This past May I made my way from the City of Brotherly Love to the City of Sin, but I was only betting one thing, tea. Having the opportunity to join one of my clients at the World Tea Expo, I forutnately found time to sway through the aisles of international tea experiences.
From reading the first issue of Tea Magazine in flight, exploring New Zealand through a steep of Zealong oolong tea, to watching green tea leaves being ground into matcha powder via a 400 year old stone mill, to chatting with with the beloved James Norwood Pratt, I was swept up in the whirlwind of steeped adventures. Throughout the expo I continued to gravitate towards a particular table in the Taiwanese Oolong section of the show. Max was a tea farmer from Nantou who shared some of the most luscious sips of floral oolong that I've ever tasted. Walking away with a tin of his very best and a business card, I was armed with the ingredients that I needed to continue this semi-oxidized journey. However, I was disheartened to return home and find that his website was no longer in service.

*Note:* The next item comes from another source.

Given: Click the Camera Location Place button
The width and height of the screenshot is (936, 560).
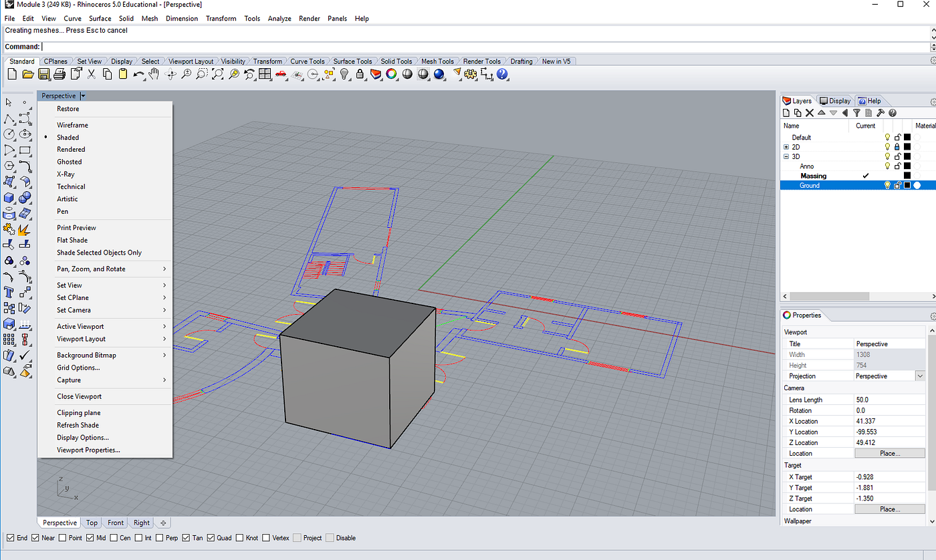Looking at the screenshot, I should [889, 453].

As I savored the green oolong that was layered with perfumed floral notes, I desperately searched to find a match for the tightly rolled leaves lingering in the unnamed tin. I scribbled down what I could about the tea leaf appearance, dry leaf aroma, taste and suggested steeping time printed on the foil bag. I am happy to say that I may have identified this special steep as a Nantou Si Ji Chun Oolong from In Pursuit of Tea. But it will take an email and an order to determine the full truth.
Let me step back to reflect on the magic that existed in that Las Vegas convention center, aligning steeped stars and bringing tea enthusiasts together from around the world to celebrate what we all keep in our cup. I'm anxiously awaiting next year's expo and am hoping that the mysterious Max returns so that I can fill my bag with his spring 2013 si ji chun oolong. Consider it the ultimate carry on.